From June 15 to July 29, 1945, Carle and five other pilots evacuated 75 to 80 wounded soldiers, one or two at a time, from the highlands northeast of Manila. They were the second group of helicopter pilots after Lieutenant Carter Harman to evacuate wounded via helicopter during World War II. Unlike Harman, they were targeted by Japanese soldiers who tried to shoot them down with machine guns. Their six-week effort constitutes the largest combat helicopter operation before the Korean War.

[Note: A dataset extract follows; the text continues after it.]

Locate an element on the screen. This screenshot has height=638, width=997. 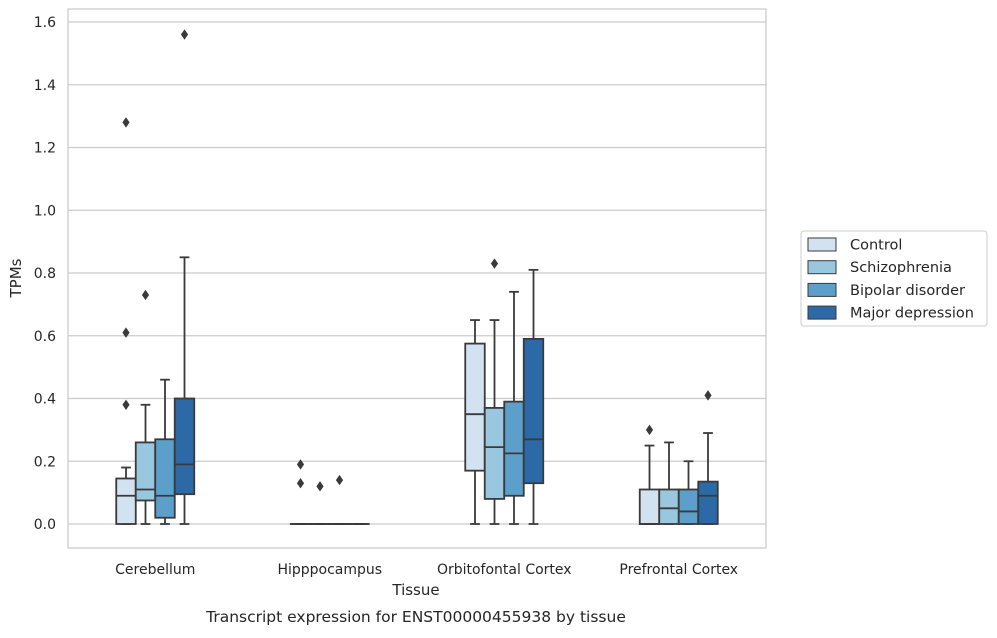
x-tick-label: Cerebellum is located at coordinates (155, 570).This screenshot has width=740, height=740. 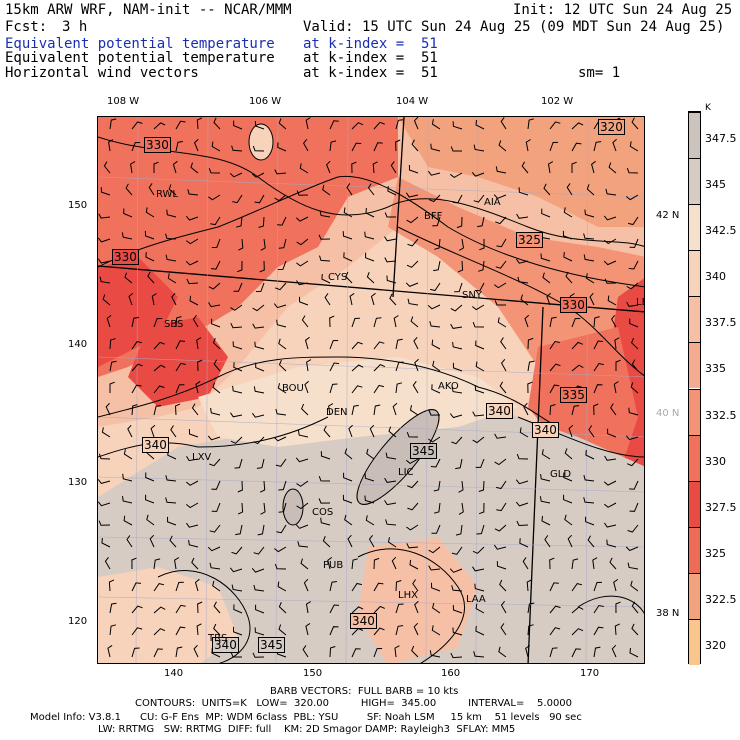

On June 25, the Brigadier General Alfred J. Lyon arrived in Manila Bay. Its pilots also flew rescue operations using their R-4B and R-6A helicopters. In four days, pilots 1LT James Brown, 2LT John Noll, and Flight Officer Edward Ciccolella transported around 40 wounded.

== Legacy ==
The Merchant Marines who worked with the soldiers praised them as "equal to any seagoing combatants they had ever served with." During the Grand Hotel's 150th anniversary, room 1108, used as an office by Thompson, was officially renamed the Thompson Suite. After Thompson retired in Pensacola, Florida, he returned to the hotel and would only stay in that room. Every day at 3:45 p.m., the Grand Hotel honors its wartime history with a procession across the grounds, concluding with a brief history lesson and cannon firing on the edge of Mobile Bay. As of 2021, the Grand Hotel still operates. The Air Force Museum at Dayton, Ohio established an exhibit commemorating the ships and men of Ivory Soap. A Memorial Plaque was dedicated there by the Floating Aircraft Repair and Maintenance Association (FARAMA) on .

Air Depot Liberty Ships and Maintenance Unit Auxiliary Vessels supported air operations in the Western Pacific. Army, Navy and Merchant Marines combined to provide aircraft repair shops, specialty services, mobile maintenance, defensive gunnery, salvage and rescue operations. Their helicopters operating from shipboard helipads and amphibious vehicles served island locations.
Dedicated by Veterans 3 Oct 97 FARAMA reunion.

Sgt. John Francis Sullivan served with the 107th Quartermaster Company, 126th Infantry, 32nd Infantry Division, in New Guinea and Australia from October 1942 through December 1944. By November 1962 Col. Sullivan was a widely respected Army aviator. Frank S. Besson, commanding general of AMC, assigned him as project officer for Operation Flat Top. This program involved conversion of a former World War II seaplane tender, the USS Albemarle (AV 5), into a floating helicopter repair shop for service off the coast of Vietnam.